Spaghetti allo scoglio in vasocottura

La vasocottura trasforma il sugo di questi spaghetti allo scoglio in un’esperienza olfattiva davvero unica. E se usate la lavastoviglie la ricetta diventa un piatto furbo e sostenibile.

Uso spesso la vasocottura e, per alcuni tipi di ricetta, utilizzo proprio la lavastoviglie. Per il sugo di questi spaghetti allo scoglio è perfetta: basteranno i 30 minuti a 60° del lavaggio veloce. Tutti i profumi del mare si concentreranno e, quando si porterà in tavola il vasetto sottovuoto per versarlo sulla pasta, si sprigionerà un profumo incredibile.

Mi sono immaginata il lavaggio dei piatti prima di una cena tra amici: mentre le stoviglie fanno un bagno di bellezza e la pasta cuoce, il sugo allo scoglio si prepara da solo!

Attenzione però ai contenitori: dovranno essere realmente ermetici. Per questo consiglio di fare un test durante un lavaggio precedente, inserendo nel vasetto un foglio di carta da cucina e osservandolo dopo il lavaggio. Se sarà asciutto e intonso, allora via libera!

Ho utilizzato cozze e vongole surgelate da scottate. In questo modo non correremo il rischio di trovare sabbia o altri residui nel nostro guazzetto allo scoglio. Se scegliete le sole vongole potete però acquistarle fresche e farle spurgare in acqua e sale per 2 ore.

Per rendere la ricetta ancora più sostenibile, per la pasta ho utilizzato la tecnica della cottura passiva.

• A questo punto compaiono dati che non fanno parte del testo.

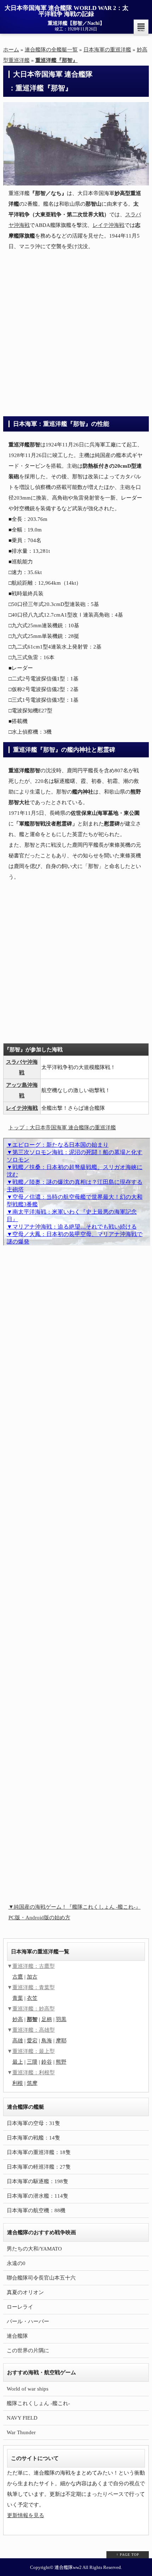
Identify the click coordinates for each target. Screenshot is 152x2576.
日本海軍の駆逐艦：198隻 (37, 2181)
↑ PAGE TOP (127, 2554)
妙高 (17, 2019)
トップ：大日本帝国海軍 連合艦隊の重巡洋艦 (62, 1127)
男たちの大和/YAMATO (34, 2249)
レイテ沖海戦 (108, 225)
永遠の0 (16, 2263)
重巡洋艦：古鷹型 (33, 1966)
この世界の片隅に (28, 2350)
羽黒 (61, 2019)
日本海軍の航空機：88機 (36, 2210)
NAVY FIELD (22, 2418)
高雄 (17, 2040)
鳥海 (46, 2040)
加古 (32, 1977)
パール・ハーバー (28, 2321)
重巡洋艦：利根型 (33, 2072)
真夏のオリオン (25, 2292)
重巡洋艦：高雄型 (33, 2030)
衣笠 (32, 1998)
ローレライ (20, 2307)
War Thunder (21, 2432)
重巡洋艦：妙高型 (33, 2009)
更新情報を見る (25, 2515)
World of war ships (27, 2389)
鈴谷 (46, 2062)
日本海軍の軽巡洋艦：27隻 (39, 2167)
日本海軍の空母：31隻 (33, 2123)
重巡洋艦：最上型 (33, 2051)
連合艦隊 (17, 2336)
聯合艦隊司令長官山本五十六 (41, 2278)
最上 (17, 2062)
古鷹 (17, 1977)
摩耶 (61, 2040)
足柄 (46, 2019)
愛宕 (32, 2040)
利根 (17, 2083)
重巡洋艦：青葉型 (33, 1987)
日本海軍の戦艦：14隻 (33, 2138)
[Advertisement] (76, 333)
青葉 (17, 1998)
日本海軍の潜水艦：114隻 (37, 2196)
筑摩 (32, 2083)
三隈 (32, 2062)
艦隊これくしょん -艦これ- (38, 2403)
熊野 (61, 2062)
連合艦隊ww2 (68, 2567)
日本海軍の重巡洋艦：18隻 (39, 2152)
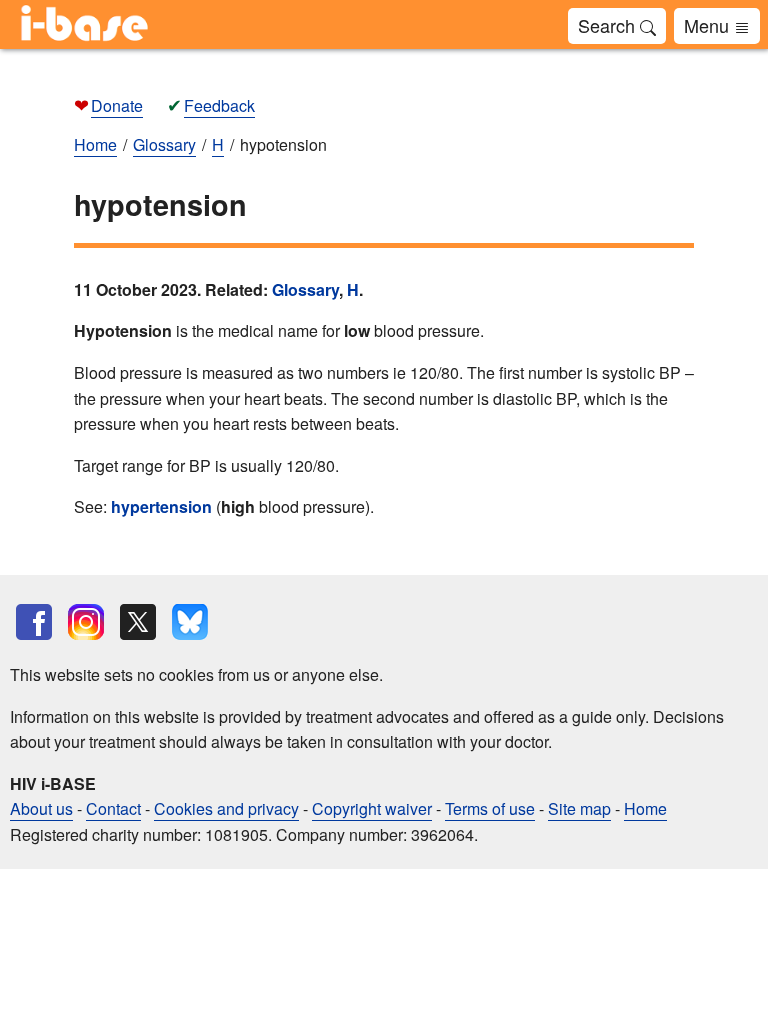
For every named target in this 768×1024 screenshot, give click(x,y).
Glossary (305, 289)
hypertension (161, 506)
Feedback (219, 105)
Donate (117, 105)
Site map (579, 808)
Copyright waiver (372, 808)
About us (41, 808)
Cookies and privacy (226, 808)
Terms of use (490, 808)
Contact (113, 808)
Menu (709, 25)
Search (609, 25)
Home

Una volta raggiunto il bollore e “buttata la pasta”, dopo i primi due minuti a fornello acceso, gli spaghetti possono cuocere fino a raggiungere il tempo indicato sulla confezione, a fornello spento e coperchio chiuso. In questo modo si risparmia gas e, contemporaneamente, si preservano i valori nutrizionali di amido e glutine. 

Per spaghetti allo scoglio gustosi, digeribili e che saziano più a lungo.

Anche questa ricetta fa parte della mia rubrica ACCENDI L’APPETITO su Clic, il magazine di Accendi luce & gas Coop, ricca di piatti, tecniche e idee per cucinare “a basso impatto”.

post realizzato in collaborazione con Clic – accendilucegas.it

spaghetti allo scoglio

INGREDIENTI

  • 160 g di spaghetti
  • 250 g di cozze surgelate (di cui 200 sgusciate)
  • 250 g di vongole intere surgelate
  • una decina di pomodorini
  • un mazzetto di prezzemolo
  • 1 spicchio d’aglio
  • 4 cucchiai di olio extra vergine di oliva
  • 1/2 bicchiere di vino bianco secco
  • sale e pepe qb
gli ingredienti degli spaghetti allo scoglio

COME PREPARARE GLI SPAGHETTI ALLO SCOGLIO IN LAVASTOVIGLIE

In ogni barattolo in vetro ho inserito le cozze e le vongole, ancora surgelate, uno spicchio d’aglio vestito e schiacciato, 2 cucchiai di olio evo, qualche foglia di prezzemolo, una generosa grattata di pepe nero, un cucchiaio di vino bianco e qualche pomodorino tagliato a metà.

Ho chiuso con cura e impostato il programma 30 minuti a 60°, posizionato i miei vasetti ermetici nella lavastoviglie e premuto “avvio”.

A qualche minuto dalla fine del programma di lavaggio, ho cotto gli spaghetti utilizzando la tecnica della cottura passiva: una volta raggiunta l’ebollizione dell’acqua (leggermente salata) ho tuffato gli spaghetti e lasciato bollire per 2 minuti, mescolando per non farli attaccare, quindi ho coperto e spento la fiamma, terminando la cottura per il tempo indicato sulla confezione. Nel mio caso, con una cottura totale di 8 minuti, ho lasciato cuocere a fiamma spenta per 6 ulteriori minuti.

Intanto ho svuotato la lavastoviglie e lasciato riposare il sugo allo scoglio, senza aprire, apparecchiandolo in tavola.

Ho scolato e condito con un filo di olio evo a crudo e servito immediatamente, accanto al sugo in barattolo che ogni commensale potrà aprire e versare sulla sua porzione di pasta.

Click. 

Anzi, Clic.

NON VUOI USARE LA LAVASTOVIGLIE? CUOCILI COSÌ:

  • in microonde (solo nel caso di contenitori interamente in vetro), a 700/800W per 8/10 minuti,
  • in forno ventilato, max 80°, con i vasetti collocati in una pirofila con 3 cm di acqua, per almeno 20 minuti,
  • a bagnomaria in una pentola con acqua, avendo cura di inserire i barattoli in acqua fredda e poi portare a bollore, per almeno 20 minuti.